TASK PROMPT: Everything in the data that follows should be given again verbatim, except the images.

AVAILABLE DATA:

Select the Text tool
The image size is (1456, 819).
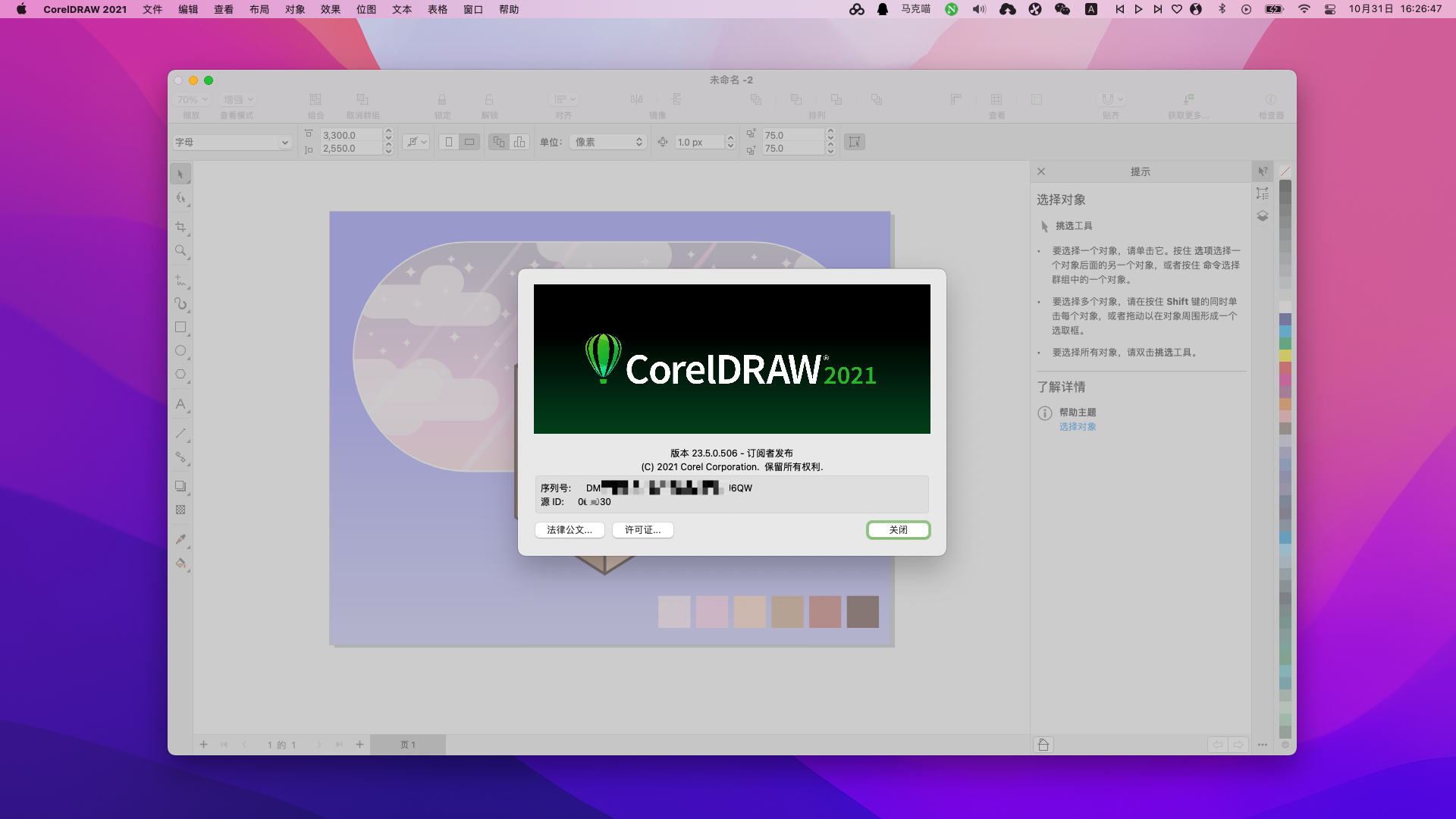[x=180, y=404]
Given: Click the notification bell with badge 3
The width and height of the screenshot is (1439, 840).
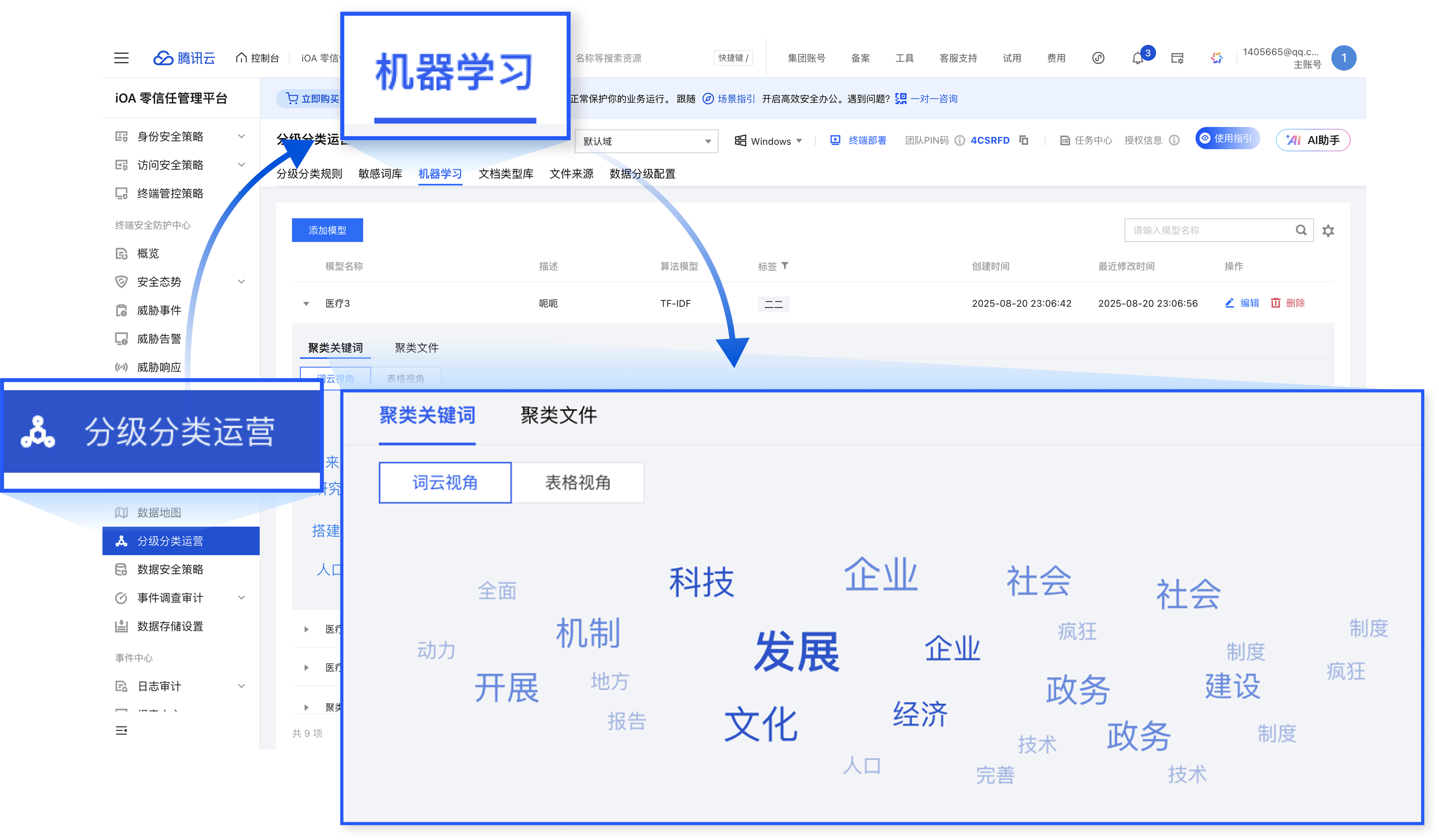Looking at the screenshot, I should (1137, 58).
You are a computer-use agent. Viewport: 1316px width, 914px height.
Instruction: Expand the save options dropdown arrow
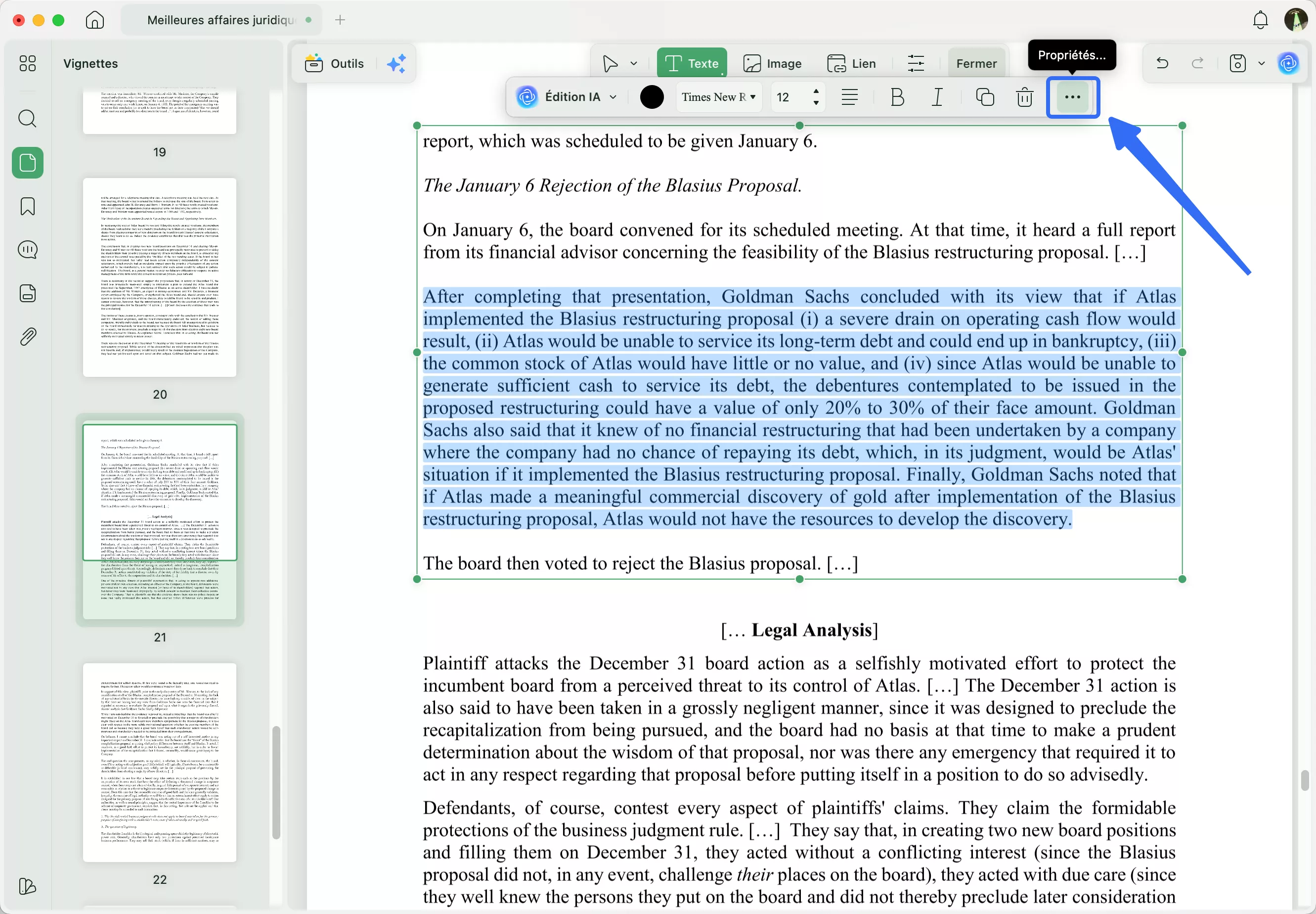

ANSWER BOX:
Select the Text tool
The image size is (1456, 819).
[x=180, y=404]
Given: Click the notification bell with badge 3
The width and height of the screenshot is (1439, 840).
Looking at the screenshot, I should (1137, 58).
You are a computer-use agent. Viewport: 1316px width, 914px height.
Instruction: Expand the save options dropdown arrow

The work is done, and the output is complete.